The genomic amplicon size (GAS) of each primer was calculated by subtraction of the maximum and minimum values representing the four start and end alignment positions of the forward and reverse primers on the reference genome. The difference between each GAS and the predicted corresponding EST amplicon size (EAS) was calculated. If equal to 0, it simply suggested the same sequence length of the genomic and expressed amplicon, and if not 0, it would tentatively represent the size of any intron(s) in the genomic sequence or allelic deletions/insertions at the locus, depending on the presumed cutoff minimum intron length (Wendel et al. 2002). No GAS can be calculated for NHF primers for either the F or R primer since there is no or only one aligned primer. If a GAS was not in an acceptable amplicon size range (e.g., over several hundred kilobases) and there were multiple alignments of either or both primers on different scaffolds, a search was performed to find if there were paired forward and reverse alignments on the same scaffold and move the primers to the first location for the calculation. Those forward and reverse primers aligned on two different scaffolds or with excessively long GASs (e.g., >=10,000 kb) on the same scaffolds were tentatively categorized into an “error” subgroup. The distribution of these microsatellite loci on the reference genome was determined based on the start alignment positions of all F primers. A total of 288 new primers (ESM Table 3) evenly distributed on all 8 scaffolds, about 1–2 primers in every 0.5–1 Mb genome interval, were selected for subsequent genotyping validation. Two additional selection criteria were also used: (1) The GAS of these primers had to be 80 to 480 bp (preferentially100 to 300 bp) so as to fit the size range of ensured detectability in widely used fluorescence/capillary or polyacrylamide gel (PAG)-based platforms; (2) if available, the GAS of these primers were preferred to contain presumed allelic deletions/insertions or introns so as to potentially maximize the polymorphism rate. Primers with no differences between EAS and GAS were selected only if there was no other primer choice. Other primers, including those with NHF, error, or oversized intron/GAS, were excluded. The selected primers will have useful applications in genetic studies of Prunus in the future.

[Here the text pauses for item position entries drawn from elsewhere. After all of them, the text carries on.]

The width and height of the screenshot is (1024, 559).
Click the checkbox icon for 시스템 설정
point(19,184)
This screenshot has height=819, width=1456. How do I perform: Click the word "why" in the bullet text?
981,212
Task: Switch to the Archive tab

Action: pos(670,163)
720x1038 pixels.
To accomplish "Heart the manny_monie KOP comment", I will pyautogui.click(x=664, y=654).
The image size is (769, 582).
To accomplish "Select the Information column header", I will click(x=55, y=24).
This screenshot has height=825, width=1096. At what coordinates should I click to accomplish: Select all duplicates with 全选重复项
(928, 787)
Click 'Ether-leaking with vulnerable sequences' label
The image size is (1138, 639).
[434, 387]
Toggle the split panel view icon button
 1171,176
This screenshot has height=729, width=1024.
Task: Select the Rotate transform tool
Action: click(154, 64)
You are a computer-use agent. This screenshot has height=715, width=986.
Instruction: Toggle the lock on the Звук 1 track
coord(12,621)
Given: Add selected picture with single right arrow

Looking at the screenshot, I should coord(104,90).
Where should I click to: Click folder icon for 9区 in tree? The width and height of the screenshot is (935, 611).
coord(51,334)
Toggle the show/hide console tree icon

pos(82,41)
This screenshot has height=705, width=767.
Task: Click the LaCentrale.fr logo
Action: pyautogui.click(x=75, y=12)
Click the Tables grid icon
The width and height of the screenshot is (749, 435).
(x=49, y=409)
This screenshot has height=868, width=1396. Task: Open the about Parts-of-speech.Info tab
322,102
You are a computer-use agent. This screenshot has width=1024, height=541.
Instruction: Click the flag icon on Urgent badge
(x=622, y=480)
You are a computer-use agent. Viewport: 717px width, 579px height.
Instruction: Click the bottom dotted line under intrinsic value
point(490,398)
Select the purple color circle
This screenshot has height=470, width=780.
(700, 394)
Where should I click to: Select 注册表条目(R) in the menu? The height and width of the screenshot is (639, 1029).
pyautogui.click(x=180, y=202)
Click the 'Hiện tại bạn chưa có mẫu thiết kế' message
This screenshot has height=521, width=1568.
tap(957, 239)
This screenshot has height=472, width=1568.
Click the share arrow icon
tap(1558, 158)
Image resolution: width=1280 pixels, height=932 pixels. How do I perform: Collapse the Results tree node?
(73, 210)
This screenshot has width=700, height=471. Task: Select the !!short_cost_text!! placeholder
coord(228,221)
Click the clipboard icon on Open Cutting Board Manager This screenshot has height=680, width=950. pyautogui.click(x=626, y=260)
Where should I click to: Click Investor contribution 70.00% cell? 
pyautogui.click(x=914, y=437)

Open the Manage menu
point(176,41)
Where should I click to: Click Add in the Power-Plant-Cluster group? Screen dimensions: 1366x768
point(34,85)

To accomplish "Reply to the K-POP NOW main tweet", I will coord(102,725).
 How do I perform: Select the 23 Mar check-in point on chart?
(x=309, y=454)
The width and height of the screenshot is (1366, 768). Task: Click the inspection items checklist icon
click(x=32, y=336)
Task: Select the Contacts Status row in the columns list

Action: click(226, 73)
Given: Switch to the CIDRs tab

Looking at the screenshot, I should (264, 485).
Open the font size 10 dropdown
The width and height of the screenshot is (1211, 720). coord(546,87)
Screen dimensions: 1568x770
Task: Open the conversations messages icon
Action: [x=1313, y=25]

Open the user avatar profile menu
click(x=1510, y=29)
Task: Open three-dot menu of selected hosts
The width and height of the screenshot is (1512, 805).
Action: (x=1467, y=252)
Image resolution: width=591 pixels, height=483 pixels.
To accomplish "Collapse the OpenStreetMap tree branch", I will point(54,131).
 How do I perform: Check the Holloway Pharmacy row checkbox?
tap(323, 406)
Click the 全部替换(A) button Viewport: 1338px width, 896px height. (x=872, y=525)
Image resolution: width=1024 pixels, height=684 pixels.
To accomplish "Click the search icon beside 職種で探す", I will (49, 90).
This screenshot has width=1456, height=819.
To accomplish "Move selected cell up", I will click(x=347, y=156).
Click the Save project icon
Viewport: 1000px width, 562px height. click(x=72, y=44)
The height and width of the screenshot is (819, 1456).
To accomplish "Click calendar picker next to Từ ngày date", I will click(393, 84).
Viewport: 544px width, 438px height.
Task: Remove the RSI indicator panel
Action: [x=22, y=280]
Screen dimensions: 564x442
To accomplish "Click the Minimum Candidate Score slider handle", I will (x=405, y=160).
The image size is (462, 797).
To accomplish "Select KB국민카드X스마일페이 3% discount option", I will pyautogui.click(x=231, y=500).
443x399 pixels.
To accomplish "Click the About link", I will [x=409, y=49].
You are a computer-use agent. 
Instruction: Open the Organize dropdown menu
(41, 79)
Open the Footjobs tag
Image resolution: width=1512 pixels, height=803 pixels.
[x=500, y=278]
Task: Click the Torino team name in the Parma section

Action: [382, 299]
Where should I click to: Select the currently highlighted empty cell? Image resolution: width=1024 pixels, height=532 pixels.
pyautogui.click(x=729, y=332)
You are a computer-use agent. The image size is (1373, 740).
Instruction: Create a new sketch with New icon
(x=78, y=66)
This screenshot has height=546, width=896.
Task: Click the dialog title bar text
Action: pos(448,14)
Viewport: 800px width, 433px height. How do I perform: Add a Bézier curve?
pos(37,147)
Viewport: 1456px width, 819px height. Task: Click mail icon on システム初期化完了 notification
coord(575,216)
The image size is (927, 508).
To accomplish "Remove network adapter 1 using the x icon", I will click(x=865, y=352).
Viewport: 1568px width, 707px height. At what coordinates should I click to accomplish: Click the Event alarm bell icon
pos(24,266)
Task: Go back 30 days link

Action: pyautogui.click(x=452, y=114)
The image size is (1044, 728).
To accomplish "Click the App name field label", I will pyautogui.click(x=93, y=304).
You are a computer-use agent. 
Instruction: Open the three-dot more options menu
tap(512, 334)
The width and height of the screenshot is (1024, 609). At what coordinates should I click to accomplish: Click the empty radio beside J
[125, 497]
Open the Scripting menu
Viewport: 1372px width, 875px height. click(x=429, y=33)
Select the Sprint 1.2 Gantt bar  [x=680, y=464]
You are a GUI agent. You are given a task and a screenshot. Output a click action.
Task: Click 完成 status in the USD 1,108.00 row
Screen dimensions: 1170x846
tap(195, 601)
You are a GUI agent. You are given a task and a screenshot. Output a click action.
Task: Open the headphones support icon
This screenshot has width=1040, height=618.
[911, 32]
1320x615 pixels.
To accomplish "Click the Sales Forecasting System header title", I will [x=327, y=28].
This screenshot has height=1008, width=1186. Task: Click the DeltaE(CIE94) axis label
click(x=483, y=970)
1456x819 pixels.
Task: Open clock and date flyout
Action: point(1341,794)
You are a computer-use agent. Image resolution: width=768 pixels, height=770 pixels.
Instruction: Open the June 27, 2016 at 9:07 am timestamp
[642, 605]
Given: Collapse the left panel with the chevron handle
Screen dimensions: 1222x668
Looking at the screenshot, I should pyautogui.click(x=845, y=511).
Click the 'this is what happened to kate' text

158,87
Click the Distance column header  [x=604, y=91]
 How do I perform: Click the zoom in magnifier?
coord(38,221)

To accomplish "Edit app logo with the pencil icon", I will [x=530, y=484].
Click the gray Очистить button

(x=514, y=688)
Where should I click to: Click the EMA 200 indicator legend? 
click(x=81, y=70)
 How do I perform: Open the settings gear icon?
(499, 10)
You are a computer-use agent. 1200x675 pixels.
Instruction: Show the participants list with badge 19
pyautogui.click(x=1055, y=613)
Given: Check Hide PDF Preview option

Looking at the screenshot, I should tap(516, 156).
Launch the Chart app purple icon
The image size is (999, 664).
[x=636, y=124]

Microsatellite genotyping and polymorphism validation
Microsatellite genotyping was performed as previously described (Chen et al. 2006). The M13 forward primer sequence (GTT GTA AAA CGA CGG CCA GT) was added as a common tail to the 5′ end of all microsatellite forward primers (Oetting et al. 1995). The tagged forward primers and their nontagged reverse primers were synthesized by Eurofins MWG Operon Technologies (Huntsville, AL). All the 288 forward and reverse primers were stored in six 96-well plates for high-throughput screening and genotyping. On the other hand, for easy identification and use of individual primers from the plates in the future applications, the 288 primers were named by their well positions prefixed with “CX” and the plate number (1, 2, and 3), for example, CX1A01 named for the primer at the A01 position of Plate 1F and 1R, CX3H12 for the primer at H12 of Plate 3F and 3R, and so on (ESM Table 3). Four fluorescently labeled M13 tags with 6FAM, VIC, NED, and PET labels were synthesized by Life Technologies (Carlsbad, CA). PCR was performed in a C1000 Touch Thermal Cycler with a CFX384 block module (Bio-Rad, Hercules, CA) in a 5-μl volume consisting of 1× PCR buffer, 0.2 mM dNTPs, 2 mM MgCl2, 0.3 μM of the forward and reverse primers, 0.05 μM dye-labeled M13 tagged forward primer, 0.5 U Taq DNA polymerase (BioExpress, Kaysville, UT), and ~10 ng DNA template. A touchdown PCR program was run with an initial step of 94 °C for 3 min, followed by 10 cycles of denaturation at 94 °C for 30 s, annealing at 61 °C for 30 s with a 0.5 °C decrement each cycle, and extension at 72 °C for 45 s, followed by 30 more cycles with a constant annealing temperature of 56 °C (other parameters were the same), plus a final extension at 72 °C for 15 min. The dye-labeled PCR products were genotyped on a 3100xl Genetic Analyzer (Life Technologies, Carlsbad, CA). GeneMarker 2.4 (SoftGenetics, State College, PA) was used to analyze the chromatographic trace files and generate the microsatellite allele table.
Genotyping data analysis
The allele table was converted to the format required by PowerMarker (Liu and Muse 2005) and imported to the program to calculate the number of alleles detected, the H value, PIC value, and the gene diversity value of each marker among the four peach cultivars, which were used to evaluate and predict the informativeness and usability of the primers.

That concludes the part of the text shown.